Library Phantom Enchants Again

Part of the tenth sculpture - feathers made from paper
Edinburgh's anonymous book sculptor has been at it again.

My dear friend and Edinburghian @aneedlejarowner tells me 10 sculptures have now been found in the city's literary establishments, hidden so well that numbers eight and nine weren't discovered until a hint by the final piece prompted a flurried search.

This gorgeous artist has been delighting people everywhere with her charming works, the first of which, dubbed 'poetree', appeared in the Scottish Poetry Library in March.

Since then, she's deposited a gramophone and a coffin sculpted from Ian Rankin's Exit Music in the National Library of Scotland, left a paper cinema at the Filmhouse, hatched a baby dragon at the Scottish Storytelling Centre, offered a cup of tea and cake to the Book Festival, sent a lost pirate and his island (crafted from The Private Memoirs and Confessions of a Justified Sinner by James Hogg) to UNESCO Edinburgh City of Literature, magnified the expansiveness of the Central Lending Library, brought a Tyrannosaurus Rex to life at The National Museum of Scotland, illuminated an enchanting street scene at the Writer's Museum and left her gloves behind back at the Scottish Poetry Library.

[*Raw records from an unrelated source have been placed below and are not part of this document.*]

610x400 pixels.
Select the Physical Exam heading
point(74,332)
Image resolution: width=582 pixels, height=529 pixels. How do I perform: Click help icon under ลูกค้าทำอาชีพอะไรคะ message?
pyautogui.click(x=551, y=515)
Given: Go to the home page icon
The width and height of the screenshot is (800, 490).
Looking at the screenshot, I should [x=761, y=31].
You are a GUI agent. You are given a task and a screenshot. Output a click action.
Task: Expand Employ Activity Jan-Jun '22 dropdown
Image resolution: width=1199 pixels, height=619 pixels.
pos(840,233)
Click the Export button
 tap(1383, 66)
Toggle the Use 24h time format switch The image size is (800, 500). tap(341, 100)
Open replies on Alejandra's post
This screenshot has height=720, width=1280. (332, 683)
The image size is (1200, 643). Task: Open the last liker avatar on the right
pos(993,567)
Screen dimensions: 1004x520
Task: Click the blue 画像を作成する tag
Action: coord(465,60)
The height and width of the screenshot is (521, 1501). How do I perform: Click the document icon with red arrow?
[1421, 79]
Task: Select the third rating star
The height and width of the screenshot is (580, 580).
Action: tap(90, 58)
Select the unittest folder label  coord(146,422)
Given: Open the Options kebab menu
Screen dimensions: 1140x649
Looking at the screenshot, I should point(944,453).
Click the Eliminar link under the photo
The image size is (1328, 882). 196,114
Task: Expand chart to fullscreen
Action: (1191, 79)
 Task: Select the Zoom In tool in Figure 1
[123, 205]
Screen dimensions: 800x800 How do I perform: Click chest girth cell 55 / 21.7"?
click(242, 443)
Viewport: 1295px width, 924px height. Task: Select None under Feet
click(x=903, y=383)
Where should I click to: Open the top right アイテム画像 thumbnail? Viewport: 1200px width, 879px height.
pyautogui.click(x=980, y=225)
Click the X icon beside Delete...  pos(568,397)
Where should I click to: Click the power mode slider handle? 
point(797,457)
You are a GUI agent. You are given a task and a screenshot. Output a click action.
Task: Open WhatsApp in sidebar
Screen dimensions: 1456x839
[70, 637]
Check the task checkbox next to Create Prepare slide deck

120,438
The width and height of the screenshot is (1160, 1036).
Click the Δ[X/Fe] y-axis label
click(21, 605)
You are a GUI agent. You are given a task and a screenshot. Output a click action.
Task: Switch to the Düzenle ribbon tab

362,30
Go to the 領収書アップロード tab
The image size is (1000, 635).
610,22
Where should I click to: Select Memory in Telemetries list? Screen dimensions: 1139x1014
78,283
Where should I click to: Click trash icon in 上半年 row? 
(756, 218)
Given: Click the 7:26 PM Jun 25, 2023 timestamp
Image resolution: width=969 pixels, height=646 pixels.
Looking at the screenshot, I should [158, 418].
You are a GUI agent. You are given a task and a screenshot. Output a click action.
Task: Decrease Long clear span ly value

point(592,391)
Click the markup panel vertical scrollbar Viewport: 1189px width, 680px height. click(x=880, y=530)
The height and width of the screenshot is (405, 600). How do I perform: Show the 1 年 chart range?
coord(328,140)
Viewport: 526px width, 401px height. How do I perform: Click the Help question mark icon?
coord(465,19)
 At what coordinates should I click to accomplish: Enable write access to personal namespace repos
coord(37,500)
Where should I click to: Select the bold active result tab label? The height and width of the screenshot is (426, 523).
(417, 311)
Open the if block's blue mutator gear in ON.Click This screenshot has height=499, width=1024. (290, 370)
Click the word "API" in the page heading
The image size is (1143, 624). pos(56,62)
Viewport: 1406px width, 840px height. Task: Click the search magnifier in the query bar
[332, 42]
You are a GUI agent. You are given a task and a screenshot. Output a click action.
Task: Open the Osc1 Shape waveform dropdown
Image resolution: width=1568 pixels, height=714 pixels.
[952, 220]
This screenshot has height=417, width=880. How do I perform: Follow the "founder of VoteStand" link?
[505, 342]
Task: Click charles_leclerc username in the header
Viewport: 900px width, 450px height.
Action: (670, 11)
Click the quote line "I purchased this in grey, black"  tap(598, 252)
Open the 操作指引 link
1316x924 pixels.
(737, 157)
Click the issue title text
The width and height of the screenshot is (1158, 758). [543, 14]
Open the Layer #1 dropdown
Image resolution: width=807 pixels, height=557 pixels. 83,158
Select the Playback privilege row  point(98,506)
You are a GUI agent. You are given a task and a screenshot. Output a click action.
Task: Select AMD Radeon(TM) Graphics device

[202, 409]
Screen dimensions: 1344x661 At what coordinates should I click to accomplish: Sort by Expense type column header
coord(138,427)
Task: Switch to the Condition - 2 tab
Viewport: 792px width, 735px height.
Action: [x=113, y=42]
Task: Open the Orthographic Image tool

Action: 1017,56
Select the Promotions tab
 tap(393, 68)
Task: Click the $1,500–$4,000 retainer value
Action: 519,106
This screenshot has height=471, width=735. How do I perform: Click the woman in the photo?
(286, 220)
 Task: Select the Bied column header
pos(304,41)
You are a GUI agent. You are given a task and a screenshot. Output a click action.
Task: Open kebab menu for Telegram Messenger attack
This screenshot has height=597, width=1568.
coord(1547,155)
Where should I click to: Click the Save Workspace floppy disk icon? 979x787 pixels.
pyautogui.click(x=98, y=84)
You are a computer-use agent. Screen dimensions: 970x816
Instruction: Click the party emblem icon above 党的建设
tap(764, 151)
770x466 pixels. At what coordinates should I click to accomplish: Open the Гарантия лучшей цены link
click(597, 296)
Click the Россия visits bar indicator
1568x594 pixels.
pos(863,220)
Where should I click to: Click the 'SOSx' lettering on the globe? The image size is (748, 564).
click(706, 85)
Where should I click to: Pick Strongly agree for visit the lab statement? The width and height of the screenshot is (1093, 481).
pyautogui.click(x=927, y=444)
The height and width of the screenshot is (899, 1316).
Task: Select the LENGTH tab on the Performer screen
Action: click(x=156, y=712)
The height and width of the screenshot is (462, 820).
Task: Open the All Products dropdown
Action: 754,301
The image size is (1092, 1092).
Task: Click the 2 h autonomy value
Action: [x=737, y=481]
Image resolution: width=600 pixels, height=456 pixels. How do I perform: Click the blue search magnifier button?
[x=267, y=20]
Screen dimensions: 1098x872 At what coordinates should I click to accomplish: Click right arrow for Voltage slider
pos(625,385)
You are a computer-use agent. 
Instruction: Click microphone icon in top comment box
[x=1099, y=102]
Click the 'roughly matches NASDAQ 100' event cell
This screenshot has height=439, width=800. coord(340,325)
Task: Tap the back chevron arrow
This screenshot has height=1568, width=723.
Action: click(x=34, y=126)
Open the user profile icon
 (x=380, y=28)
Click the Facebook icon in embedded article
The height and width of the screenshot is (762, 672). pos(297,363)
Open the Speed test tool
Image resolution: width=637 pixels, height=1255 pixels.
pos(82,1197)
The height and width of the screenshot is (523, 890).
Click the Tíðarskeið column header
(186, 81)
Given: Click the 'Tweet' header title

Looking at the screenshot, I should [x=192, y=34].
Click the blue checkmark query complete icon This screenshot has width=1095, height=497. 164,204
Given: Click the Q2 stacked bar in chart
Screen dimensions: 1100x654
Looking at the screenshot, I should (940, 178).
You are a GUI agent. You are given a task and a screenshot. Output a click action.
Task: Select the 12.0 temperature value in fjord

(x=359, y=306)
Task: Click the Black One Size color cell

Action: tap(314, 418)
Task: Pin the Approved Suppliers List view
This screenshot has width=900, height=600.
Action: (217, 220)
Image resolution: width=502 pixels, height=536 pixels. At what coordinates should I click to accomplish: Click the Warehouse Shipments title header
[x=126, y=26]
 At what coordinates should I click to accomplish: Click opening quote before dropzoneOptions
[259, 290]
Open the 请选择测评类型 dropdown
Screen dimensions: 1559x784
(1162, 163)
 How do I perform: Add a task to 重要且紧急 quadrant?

With the final sculpture, an explanation:

'You need to know when to end a story,' she thought.
Often a good story ends where it begins. This would mean a return to the Poetry Library. The very place where she had left the first of the ten.
Back to those who had loved that little tree, and so encouraged her to try again .......and again.
Some had wondered who it was, leaving these small strange objects. Some even thought it was a 'he'! ....... As if!
Most however chose not to know..... which was the point really.
The gift, the place to sit, to look, to wonder, to dream..... of the impossible maybe.......
A tiny gesture in support of the special places.....
So, here, she will end this story, in a special place ... A Poetry Library ..... where they are well used to 'anon.'
She's an Ian Rankin fan: The gramophone and coffin is based on and crafted from Exit Music, he is an audience member in the Filmhouse sculpture, the street scene borrows his quote 'The stories are in the stones' and he is known to be greatly influence by The Private Memoirs and Confessions of a Justified Sinner. She's also passionate about libraries, applauding their influence with each piece.

I do hope the library phantom continues her whimsical crusade.